Inexistence de politique migratoire : Les aires protégées du pays en pâtissent

L’aire protégée de Menabe Antimena connaît actuellement une difficulté de gestion à cause d’importants flux migratoires.

Des habitants du grand sud fuient la précarité ambiante qui y règne vers des zones comme les aires protégées de Menabe Antimena ou Ankarafantsika à la recherche de meilleures conditions de vie. Une situation attribuée à l’inexistence de politique de développement pour le Grand Sud du pays, considérée comme cause première.

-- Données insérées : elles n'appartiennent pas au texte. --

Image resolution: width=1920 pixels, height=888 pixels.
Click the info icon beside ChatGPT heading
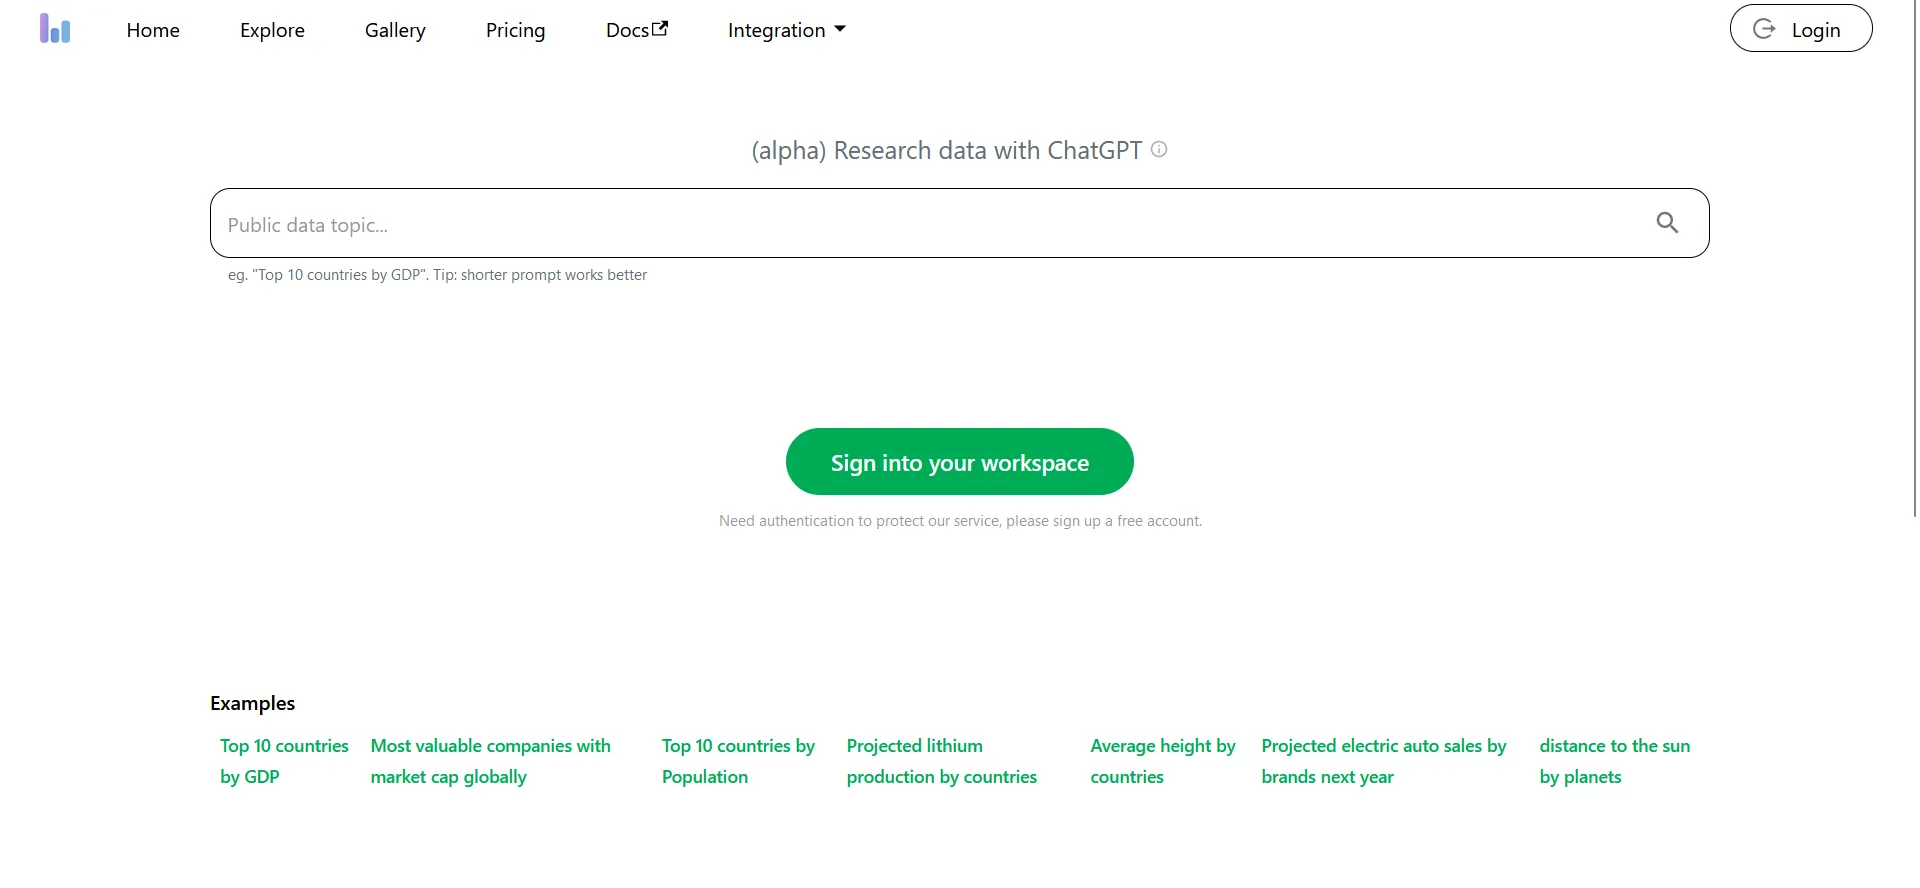click(1159, 149)
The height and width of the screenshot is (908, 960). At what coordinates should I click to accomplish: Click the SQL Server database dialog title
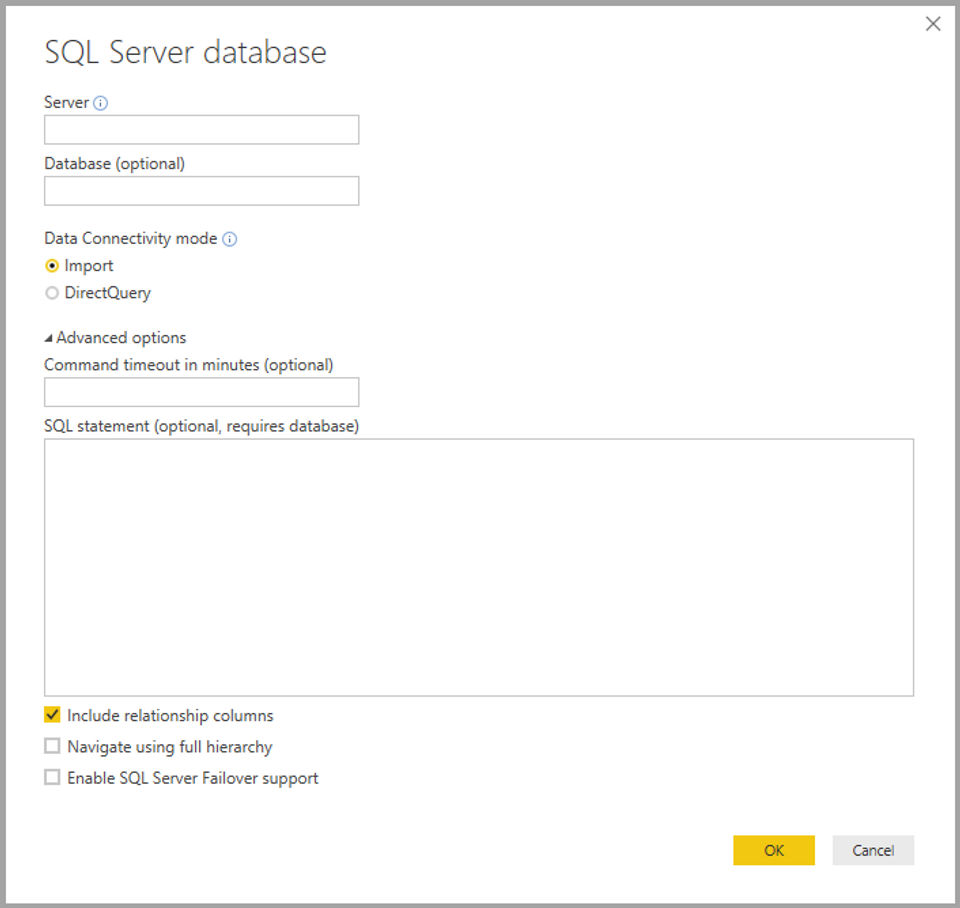tap(185, 53)
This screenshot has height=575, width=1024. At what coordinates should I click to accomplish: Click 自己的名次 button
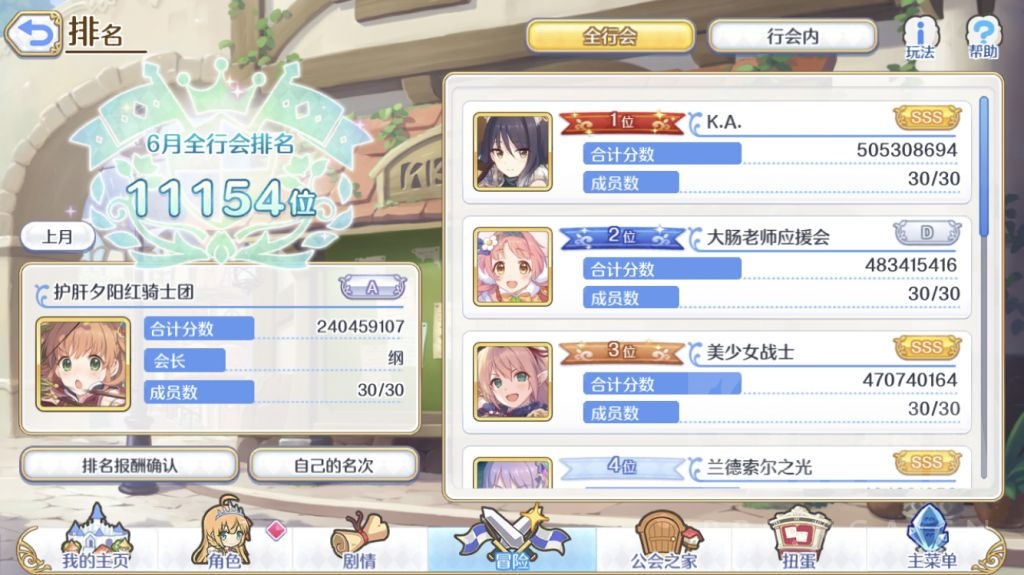(x=334, y=465)
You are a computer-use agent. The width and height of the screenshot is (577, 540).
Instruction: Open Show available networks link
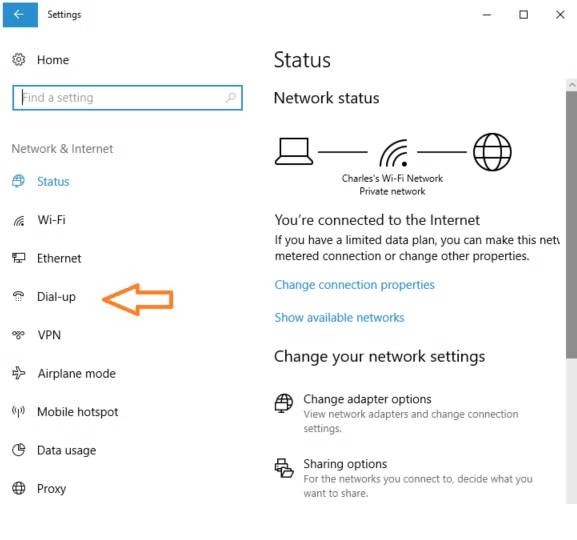point(339,317)
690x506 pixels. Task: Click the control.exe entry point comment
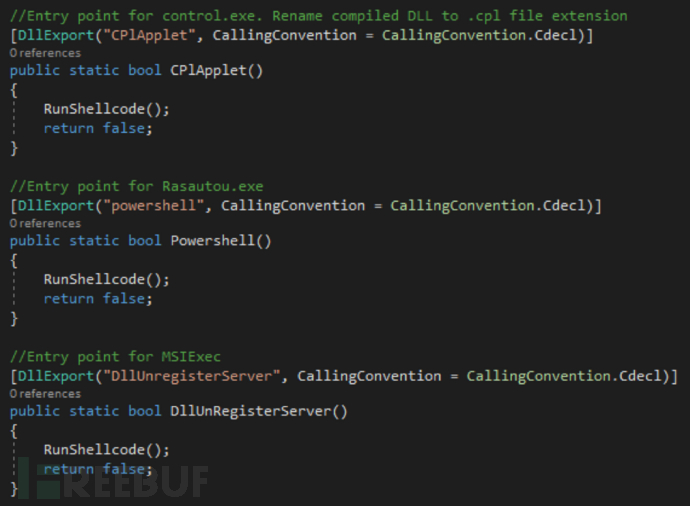319,16
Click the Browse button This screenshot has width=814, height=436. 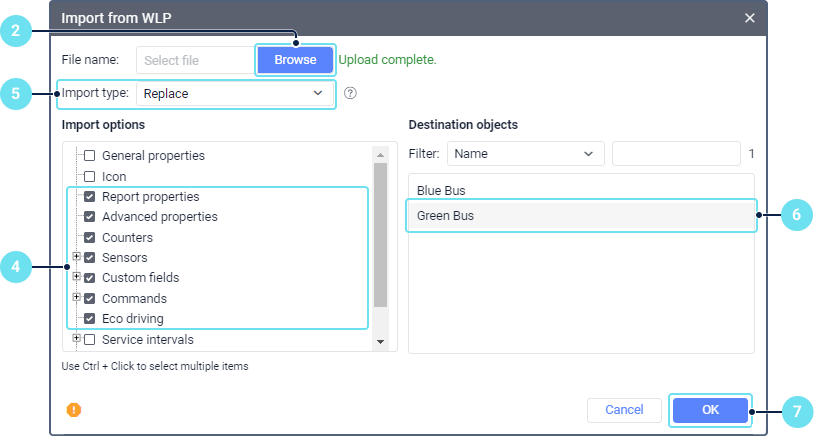295,60
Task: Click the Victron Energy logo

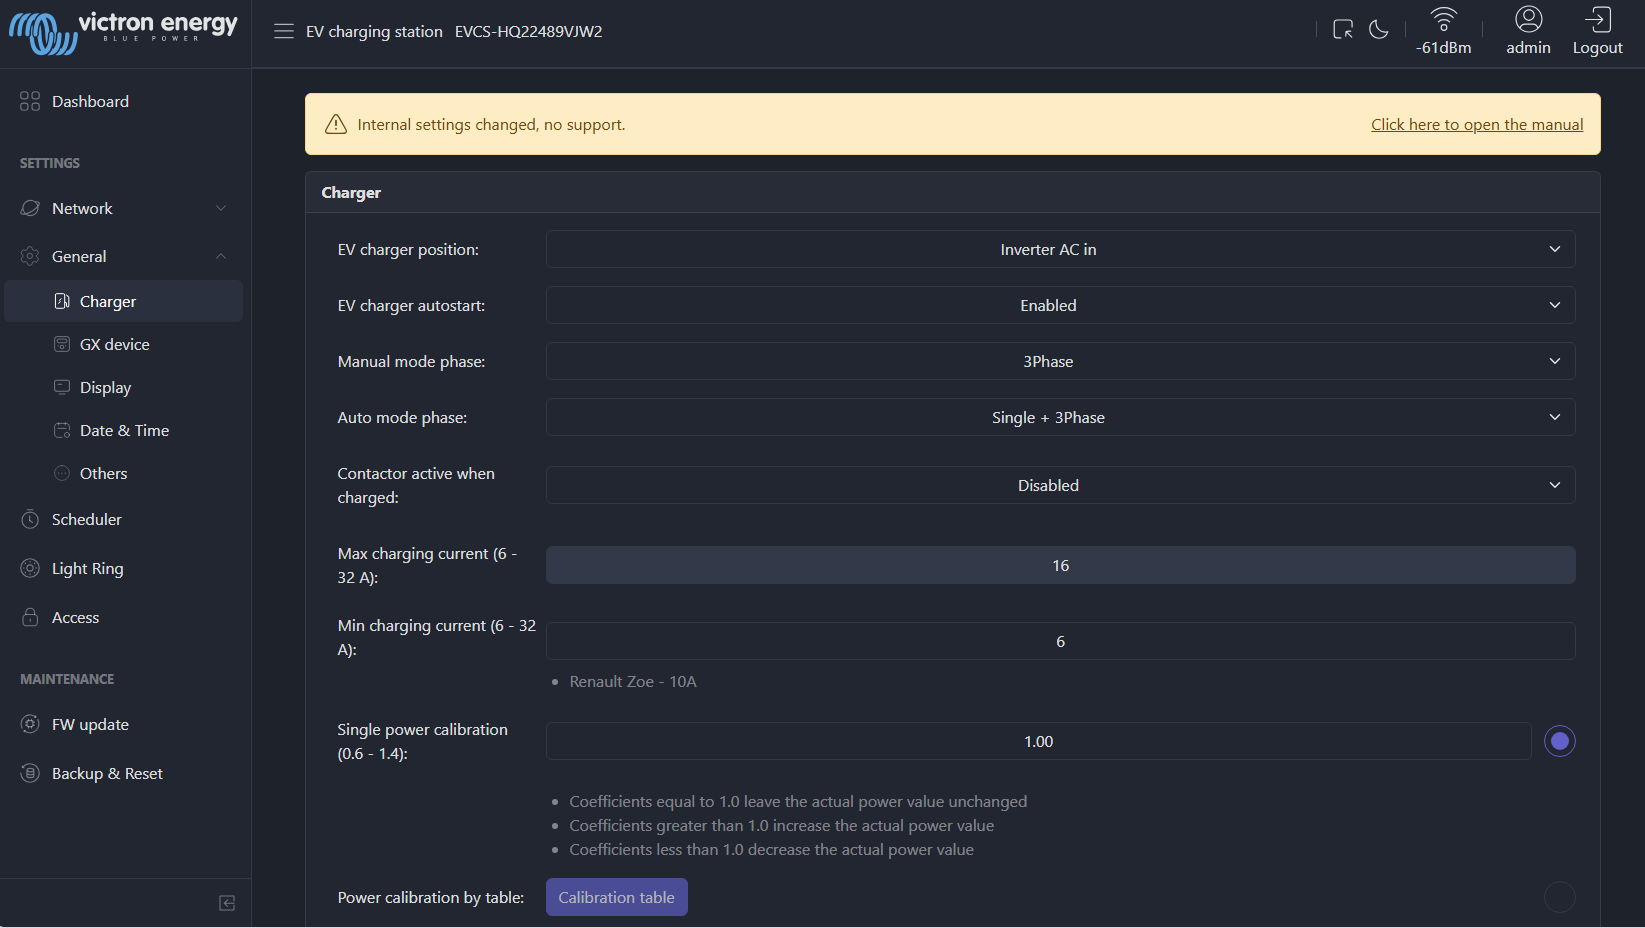Action: [x=124, y=32]
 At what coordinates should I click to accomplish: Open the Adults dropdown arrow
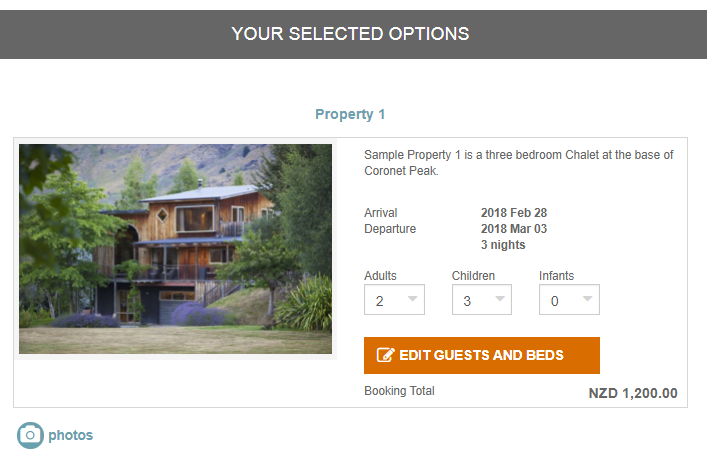pos(412,299)
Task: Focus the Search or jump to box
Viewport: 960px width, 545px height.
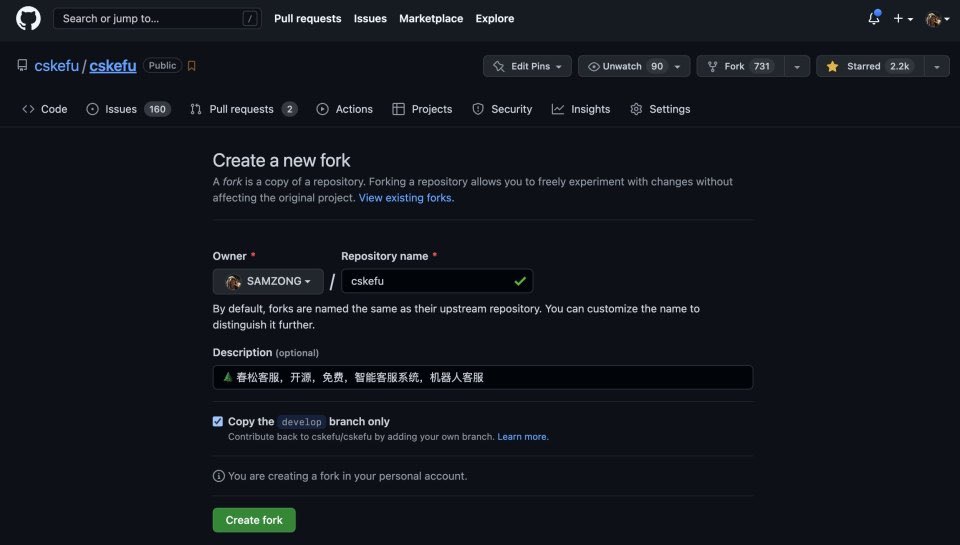Action: coord(150,18)
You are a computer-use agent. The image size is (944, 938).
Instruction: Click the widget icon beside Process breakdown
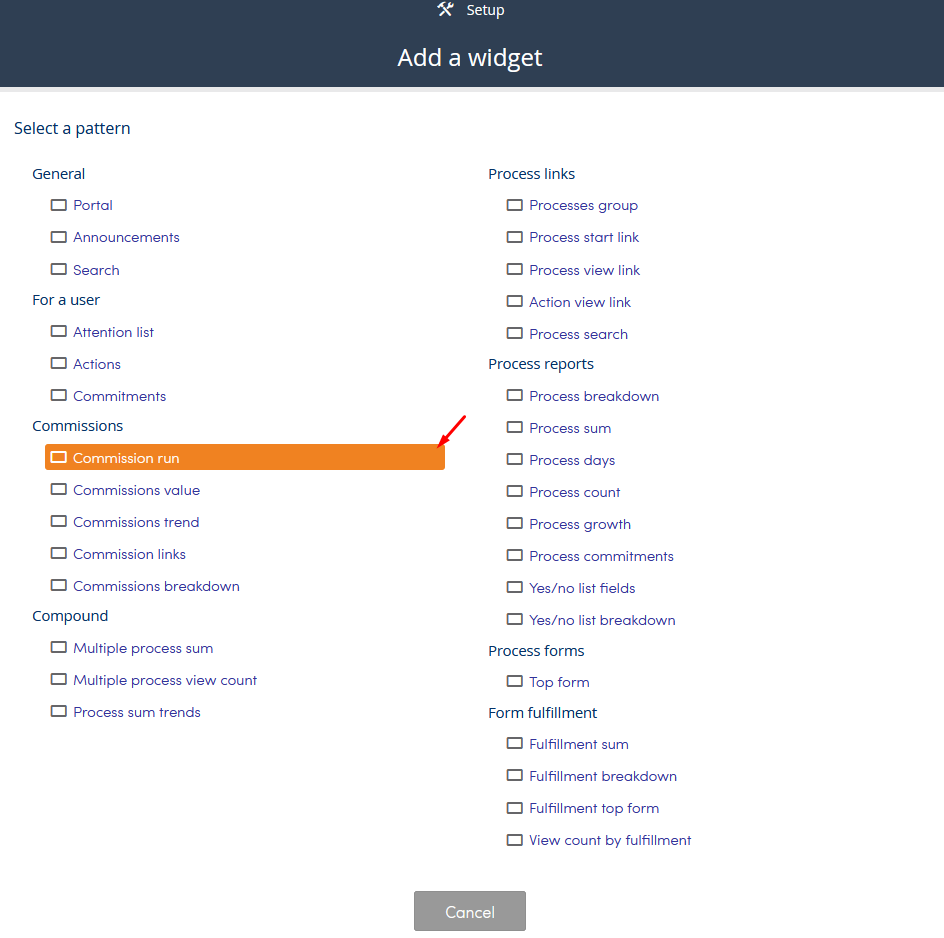point(515,395)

« L’inexistence de politique migratoire ainsi que l’absence de politique de développement du Grand Sud depuis des années ont des impacts néfastes sur la gestion des aires protégées du pays ». Ce sont là les propos de Vahinala Raharinirina, ministre de l’Environnement et du développement durable lors d’une rencontre avec les gestionnaires des aires protégées organisée à Ambatobe il y a de cela une semaine. Propos qui interpellent sur les dangers qui planent sur les richesses en biodiversité du pays mais surtout sur les conséquences des flux migratoires – non maîtrisés – sur la gestion desdites aires. « La gestion des aires protégées est d’autant plus difficile actuellement à cause d’importants flux migratoires », a lancé la ministre. Avant de noter que « les migrants viennent surtout du Grand Sud du pays à cause de la situation de précarité qui y règne pour rejoindre les aires protégées comme Menabe Antimena ou encore Ankarafantsika ». Une situation tant décriée par les médias nationaux mais dont les solutions semblent encore être loin. L’entretien avec Vahinala Raharinirina a également permis de connaître que la situation trouve son origine dans le Grand Sud du pays. « Nos aires protégées souffrent actuellement à cause de l’inexistence de politique de développement de cette partie du pays », renchérit la ministre Vahinala Raharinirina.

Parias. Des Malgaches fuient donc le Sud du pays à cause de la situation d’extrême pauvreté ambiante pour rejoindre des régions où la nature offre diverses richesses à exploiter. Et ce serait là que réside le souci. « Les migrants sont victimes de l’inexistence de politique d’accueil. Ils sont souvent rejetés par la communauté hôte. Ils n’ont donc comme solution que de se réfugier dans les aires protégées où ils peuvent vivre des ressources naturelles », explique la ministre de l’Environnement et du développement durable. L’exploitation des ressources naturelles dans les aires protégées par les migrants est souvent problématique dans la mesure où les arrivants pratiquent la culture sur brûlis. « Ne disposant pas de technologie et de techniques agricoles pouvant garantir leur survie, les Malgaches qui quittent leurs régions du Sud brûlent les forêts pour les convertir en terres agricoles », a fait savoir le conseiller technique d’une ONG oeuvrant dans le développement local de la région Boeny. Pour y faire face, Vahinala Raharinirina interpelle sur l’importance de « mettre en place une synergie des efforts des acteurs ». Notamment, l’importance de l’approche interministérielle dans la recherche de solutions efficientes contre la destruction de l’environnement dans le pays, étant donné le caractère transversal de l’environnement. Avec la non maîtrise des flux migratoires, des milliers d’hectares de forêts partent en fumée un peu partout dans le pays. Interrogé sur cette question, le ministère de la Population nous a réorienté vers le ministère de l’Intérieur et de la décentralisation. Contacté, un responsable de ce département nous a fait comprendre « n’être pas en droit de répondre à nos questions ».